Surely the president is right on at least two important points: Voter anger predated his administration, and it helped to get him elected. That said, he has the time frame wrong. Voters were not especially angry in 2004, when they re-elected President Bush, and the majority party expanded its margins in both houses of Congress. (Only four incumbent congressmen--one senator and three representatives--were ousted that year.)
The anger of the voters--or, to be more precise, of those voters who do not have strong partisan or ideological attachments, and thus can plausibly express their anger by voting either for Obama or Scott Brown--began sometime in 2005 or 2006, which is to say in Bush's second term. And as we think about Bush's second term and Obama's first year, there are actually quite a few similarities:
• Ideological overreach. Bush's proposal for partial privatization of Social Security had a lot in common with ObamaCare. It was not a response to an immediate crisis.
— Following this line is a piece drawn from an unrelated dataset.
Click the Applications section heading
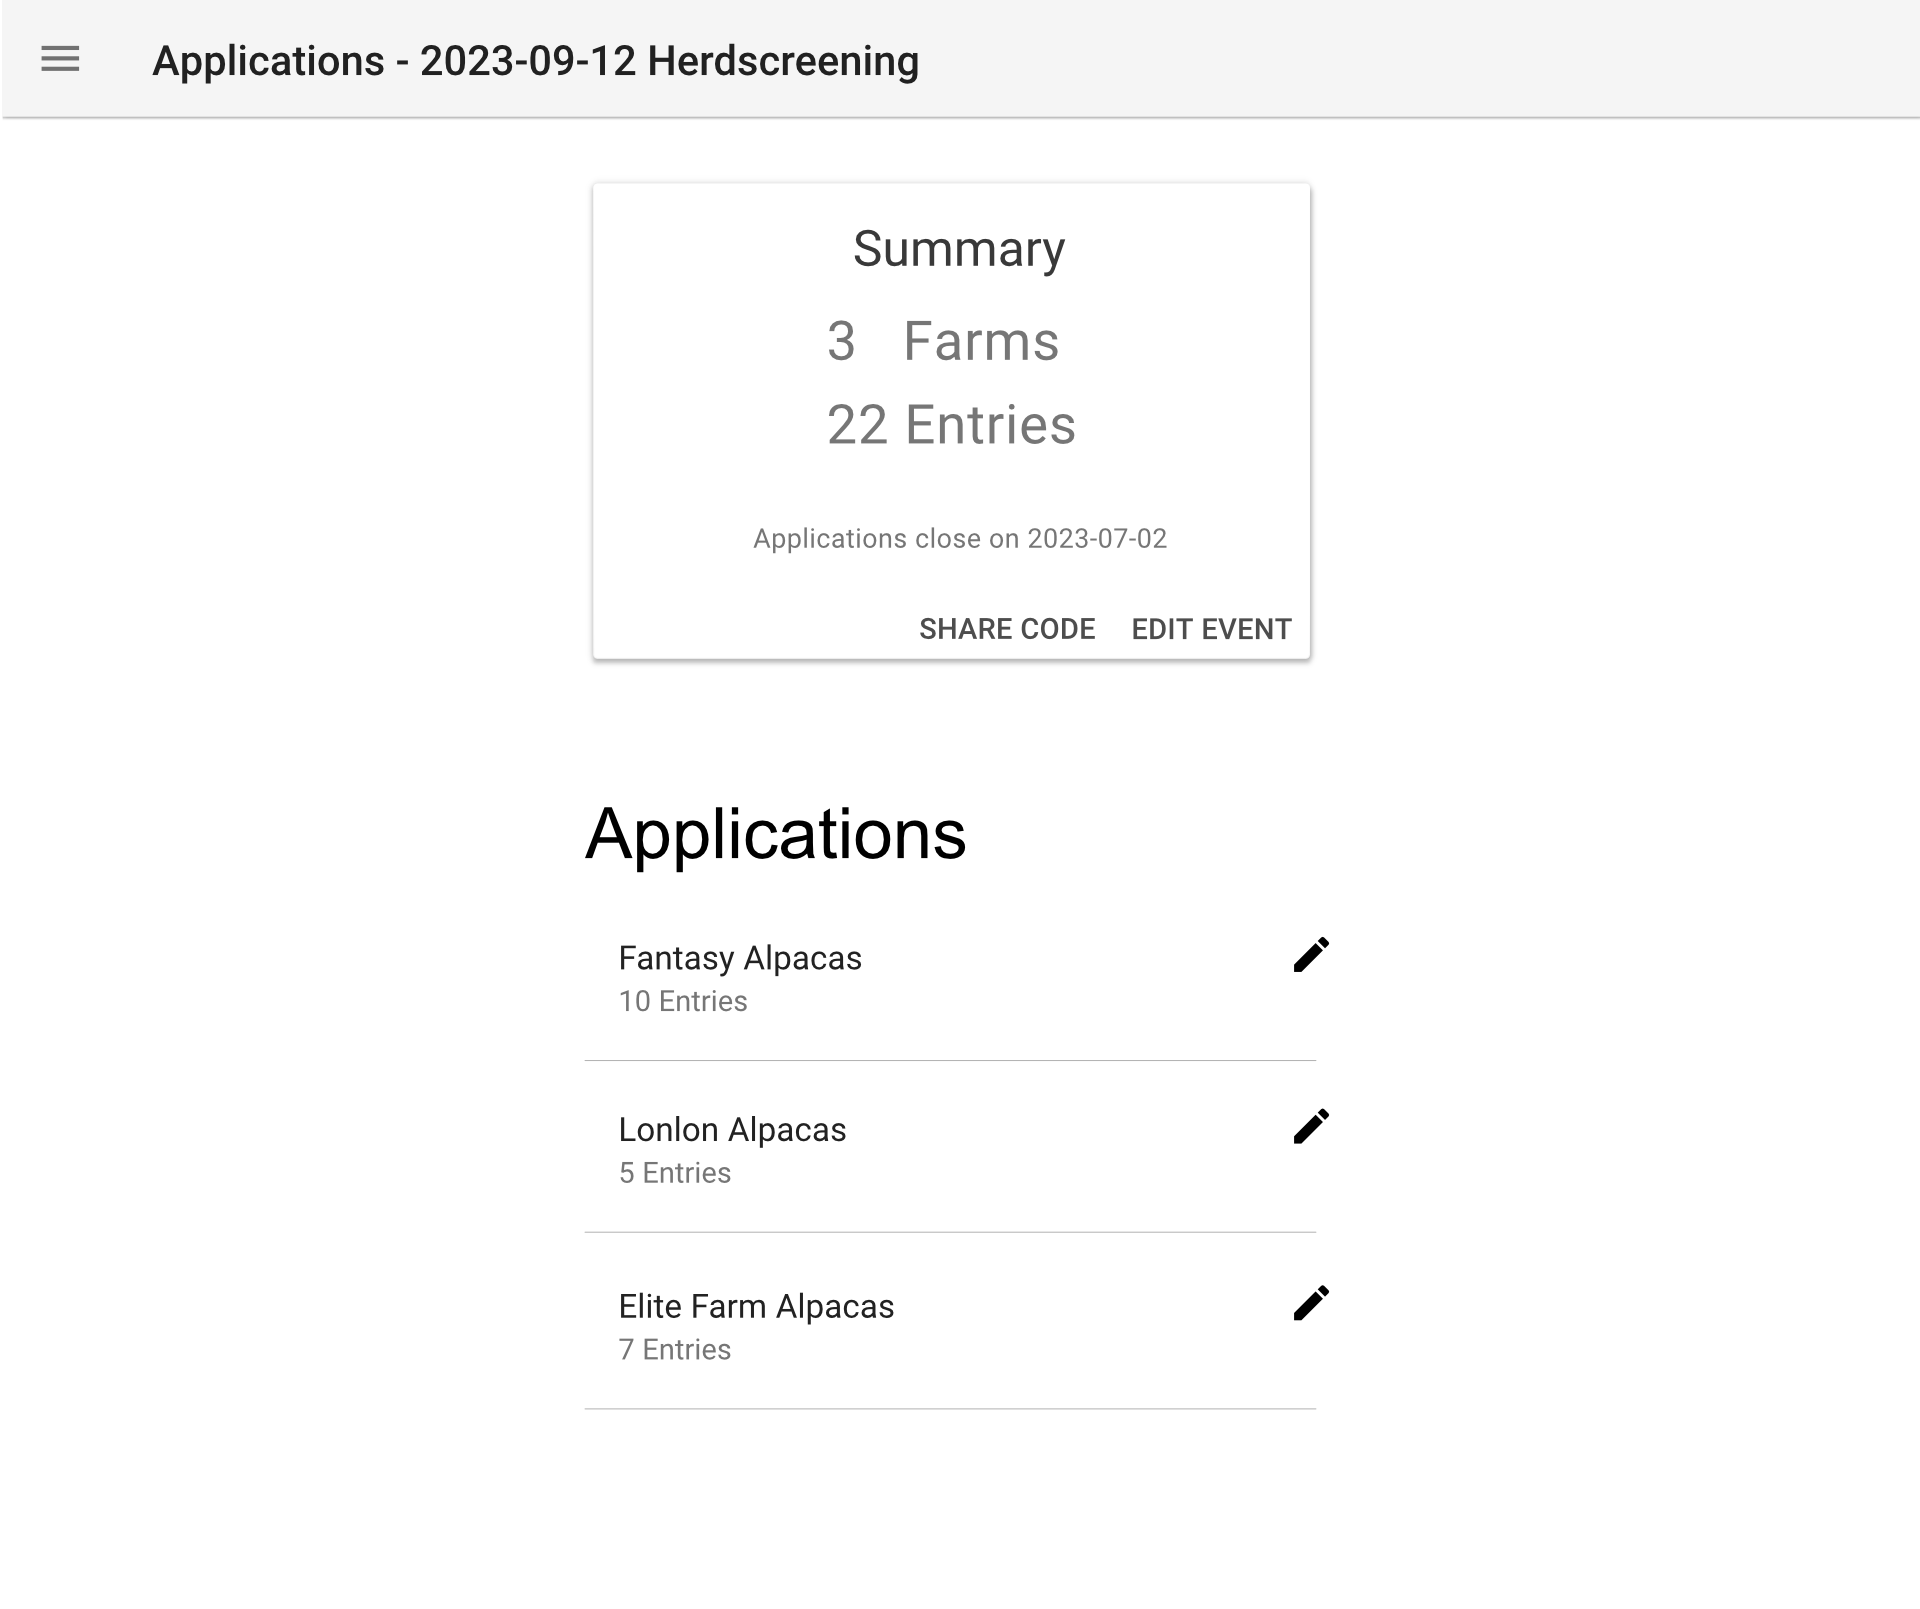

Its passage would have realized a generations-old ambition of the president's most ideological supporters. It proposed to change a system that, in the minds of most voters, seemed to be working well. Its opponents argued persuasively (which is to say, they largely succeeded in persuading voters without an ideological ax to grind) that it was too risky.
• Detachment in the face of actual crisis. Bush had Hurricane Katrina; Obama has 10% unemployment. Neither was the president's fault, but in each case the administration failed to come across as competent and concerned.
• An unpopular war. For Bush it was Iraq, on which the public had soured by 2006; for Obama, Afghanistan, which showed signs of losing support last year. Both presidents took a political risk in stepping up the war effort, which was to their credit, if belated.
• Overconfidence. Both Bush and Obama mistook their election victories for an unqualified mandate. Both made the mistake of assuming their congressional majorities were permanent. Both have been criticized, with some justification, for stubbornness and an inability or refusal to listen. Both ended up looking weak by virtue of having overestimated their own strength.